Goal of the exercise:
Set out the lines below as a Markdown table with two columns, "No." and "Line", numbering each line and skipping blank lines.

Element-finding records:

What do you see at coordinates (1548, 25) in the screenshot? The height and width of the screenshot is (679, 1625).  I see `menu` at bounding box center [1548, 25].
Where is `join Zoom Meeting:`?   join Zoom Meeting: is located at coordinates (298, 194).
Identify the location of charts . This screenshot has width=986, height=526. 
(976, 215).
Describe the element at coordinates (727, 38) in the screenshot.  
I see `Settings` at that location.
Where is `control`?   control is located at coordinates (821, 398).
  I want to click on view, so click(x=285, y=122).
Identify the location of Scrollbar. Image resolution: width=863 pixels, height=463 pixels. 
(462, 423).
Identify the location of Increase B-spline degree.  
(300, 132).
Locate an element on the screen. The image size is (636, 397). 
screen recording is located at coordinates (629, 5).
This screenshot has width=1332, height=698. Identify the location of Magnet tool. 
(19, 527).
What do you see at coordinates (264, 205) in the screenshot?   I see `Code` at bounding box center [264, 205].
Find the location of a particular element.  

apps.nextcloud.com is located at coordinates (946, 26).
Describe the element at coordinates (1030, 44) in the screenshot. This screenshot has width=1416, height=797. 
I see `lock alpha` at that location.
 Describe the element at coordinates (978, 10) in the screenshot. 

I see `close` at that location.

Result of this task:
| No. | Line |
|---|---|
| 1 | What do you see at coordinates (1548, 25) in the screenshot? The height and width of the screenshot is (679, 1625).  I see `menu` at bounding box center [1548, 25]. |
| 2 | Where is `join Zoom Meeting:`?   join Zoom Meeting: is located at coordinates (298, 194). |
| 3 | Identify the location of charts . This screenshot has width=986, height=526.  |
| 4 | (976, 215). |
| 5 | Describe the element at coordinates (727, 38) in the screenshot.   |
| 6 | I see `Settings` at that location. |
| 7 | Where is `control`?   control is located at coordinates (821, 398). |
| 8 |   I want to click on view, so click(x=285, y=122). |
| 9 | Identify the location of Scrollbar. Image resolution: width=863 pixels, height=463 pixels.  |
| 10 | (462, 423). |
| 11 | Identify the location of Increase B-spline degree.   |
| 12 | (300, 132). |
| 13 | Locate an element on the screen. The image size is (636, 397).  |
| 14 | screen recording is located at coordinates (629, 5). |
| 15 | This screenshot has width=1332, height=698. Identify the location of Magnet tool.  |
| 16 | (19, 527). |
| 17 | What do you see at coordinates (264, 205) in the screenshot?   I see `Code` at bounding box center [264, 205]. |
| 18 | Find the location of a particular element.   |
| 19 | apps.nextcloud.com is located at coordinates (946, 26). |
| 20 | Describe the element at coordinates (1030, 44) in the screenshot. This screenshot has width=1416, height=797.  |
| 21 | I see `lock alpha` at that location. |
| 22 |  Describe the element at coordinates (978, 10) in the screenshot.  |
| 23 | I see `close` at that location. |